Conversazione con il pittore - 7a parte


 

Mario Paravano-Rivoluzione per la libertà dell'arte

Sembra che tutto conduca su un'unica strada, quella del surrealismo. O no?

Può darsi, credo che in molti artisti ci siano arrivati comunque sfiniti . Sembra che la realtà ci stia stretta, ed è per quello che ci rifugiamo nei sogni. Nella fantasia. 

Quello che qui mi interessa è evidenziare uno degli elementi di cui avevo parlato prima. La necessità di redigere documenti che in qualche modo fossero il canovaccio, le regole, il senso, la proposta ideologica di gente che si metteva là con un pennello, o una penna in mano, a raccontare il loro punto di vista sul ruolo che la loro corrente dava all'arte in quel preciso momento storico, il  rapporto con la società, il suo passato e quanto era stata in grado di produrre. 

Lo avevano fatto i dadaisti, prima con un breve documento di Hugo Ball nel 1916 e poi con Tristan Tzara e il suo manifesto sul dadaismo nel 1918:

L’opera d’arte non deve rappresentare la bellezza che è morta. Un’opera d’arte non è mai bella per decreto legge, obiettivamente, all’unanimità. La critica è inutile, non può esistere che soggettivamente, ciascuno la sua, e senza alcun carattere di universalità. Si crede forse di aver trovato una base psichica comune a tutta l’umanità? Come si può far ordine nel caos di questa informa entità infinitamente variabile: l’uomo? Parlo sempre di me perché non voglio convincere nessuno, non ho il diritto di trascinare gli altri nella mia corrente, non costringo nessuno a seguirmi e ciascuno si fa l’arte che gli pare.

Così nacque DADA da un bisogno d’indipendenza. Quelli che dipendono da noi restano liberi. Noi non ci basiamo su nessuna teoria. Ne abbiamo abbastanza delle accademie cubiste e futuriste: laboratori di idee formali: Forse che l’arte si fa per soldi e per lisciare il pelo dei nostri cari borghesi?"

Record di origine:
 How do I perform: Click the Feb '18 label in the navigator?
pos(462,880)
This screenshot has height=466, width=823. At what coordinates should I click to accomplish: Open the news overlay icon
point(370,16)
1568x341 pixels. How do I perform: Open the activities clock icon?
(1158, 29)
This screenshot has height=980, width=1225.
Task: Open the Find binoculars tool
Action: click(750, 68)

**SFIDA:** Trascrivi, per favore, il passo della conversazione con il pittore che va da "Mario Paravano-Rivoluzione per" fino a "sogni. Nella fantasia." incluso. Le voci non hanno alcun legame con la conversazione con il pittore.

**RISPOSTA QUI SOTTO:**
Mario Paravano-Rivoluzione per la libertà dell'arte

Sembra che tutto conduca su un'unica strada, quella del surrealismo. O no?

Può darsi, credo che in molti artisti ci siano arrivati comunque sfiniti . Sembra che la realtà ci stia stretta, ed è per quello che ci rifugiamo nei sogni. Nella fantasia.